哲学者が問題にするのは、なぜ絵画は離れなければ見えないのか、なぜ「泣いている」女は描けるのに「泣いていた」女は描けないのか、といった問いである。こうした疑問を描くことはなおさらできない。それはなぜなのか、とまた疑問が生ずる。
 「ぼくは偏食人間」 偏食的十月 185ページ

ああこの人はひどく狂っていると「ぼくは偏食人間」読んで思った。これが哲学者で国立大学教授で、家庭を持ち(壊れたけど)他者を教導していることが怖くて不気味でならなかった。そんな狂気が芸になる瞬間をみれたような気もして、もちろん読書の毒をしる喜びは充分あったけどね。ただしこの人を知ってからいわゆる「辛口評論」みたいなものの毒が理解できなくなり、ちょっと不感症みたいになったところはある。
まあそんな元教授の「観念的生活」は、元狂人が教える哲学概論みたいなすてきな書物で、学問の喜びみたいなものも、実は少し感じた。

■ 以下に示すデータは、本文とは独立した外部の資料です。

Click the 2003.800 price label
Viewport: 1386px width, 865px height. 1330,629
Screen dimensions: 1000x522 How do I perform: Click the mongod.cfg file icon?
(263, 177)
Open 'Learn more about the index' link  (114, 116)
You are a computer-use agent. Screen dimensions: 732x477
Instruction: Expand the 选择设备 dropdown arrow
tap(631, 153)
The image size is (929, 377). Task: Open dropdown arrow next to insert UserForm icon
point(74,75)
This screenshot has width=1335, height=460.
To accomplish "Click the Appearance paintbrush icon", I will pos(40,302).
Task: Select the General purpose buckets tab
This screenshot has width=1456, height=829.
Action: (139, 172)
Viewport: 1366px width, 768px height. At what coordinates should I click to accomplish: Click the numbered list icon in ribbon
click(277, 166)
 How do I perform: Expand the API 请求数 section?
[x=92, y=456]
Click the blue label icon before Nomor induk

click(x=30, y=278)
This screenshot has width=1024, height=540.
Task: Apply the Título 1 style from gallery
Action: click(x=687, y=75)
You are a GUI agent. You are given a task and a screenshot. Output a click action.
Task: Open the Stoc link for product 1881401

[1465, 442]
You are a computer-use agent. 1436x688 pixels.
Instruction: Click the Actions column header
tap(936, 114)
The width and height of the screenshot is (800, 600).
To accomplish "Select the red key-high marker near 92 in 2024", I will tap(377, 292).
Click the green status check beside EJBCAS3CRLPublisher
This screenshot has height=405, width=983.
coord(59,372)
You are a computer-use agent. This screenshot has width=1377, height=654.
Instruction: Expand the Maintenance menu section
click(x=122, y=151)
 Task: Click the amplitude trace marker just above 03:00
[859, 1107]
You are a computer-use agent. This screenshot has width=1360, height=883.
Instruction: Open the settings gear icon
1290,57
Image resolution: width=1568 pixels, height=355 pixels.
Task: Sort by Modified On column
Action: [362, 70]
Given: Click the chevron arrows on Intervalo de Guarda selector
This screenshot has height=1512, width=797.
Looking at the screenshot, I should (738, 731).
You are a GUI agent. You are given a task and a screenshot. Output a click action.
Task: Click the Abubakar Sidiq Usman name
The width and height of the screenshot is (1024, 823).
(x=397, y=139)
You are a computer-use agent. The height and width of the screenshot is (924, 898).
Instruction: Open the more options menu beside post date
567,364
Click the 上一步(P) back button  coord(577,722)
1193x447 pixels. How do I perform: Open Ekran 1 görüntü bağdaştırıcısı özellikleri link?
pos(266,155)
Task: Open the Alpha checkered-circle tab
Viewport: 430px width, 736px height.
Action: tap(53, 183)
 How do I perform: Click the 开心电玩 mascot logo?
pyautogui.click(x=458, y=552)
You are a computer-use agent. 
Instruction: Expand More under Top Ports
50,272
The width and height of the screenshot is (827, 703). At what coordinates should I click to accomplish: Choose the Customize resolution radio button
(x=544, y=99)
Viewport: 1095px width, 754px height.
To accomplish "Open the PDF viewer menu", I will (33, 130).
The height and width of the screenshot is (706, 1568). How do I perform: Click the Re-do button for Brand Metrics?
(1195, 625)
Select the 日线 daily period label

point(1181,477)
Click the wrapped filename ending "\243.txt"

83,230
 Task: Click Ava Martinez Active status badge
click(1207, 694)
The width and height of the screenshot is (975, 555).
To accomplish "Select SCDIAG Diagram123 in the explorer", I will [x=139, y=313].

そして10月刊のこちら「人生に…」ですが、わりと普通に「辛口批評」じゃないか。
まあ私小説も書いたあとでは、わりと読ませどころにきちんと着地していて、あれれこれもすてきじゃないの、自身を切り刻み家族をどぶに叩き込み、周囲に悪臭撒き散らし、そうして何か(年を経て得たわけではない)万人に届くレベルに着地できるようになったのかもしれない。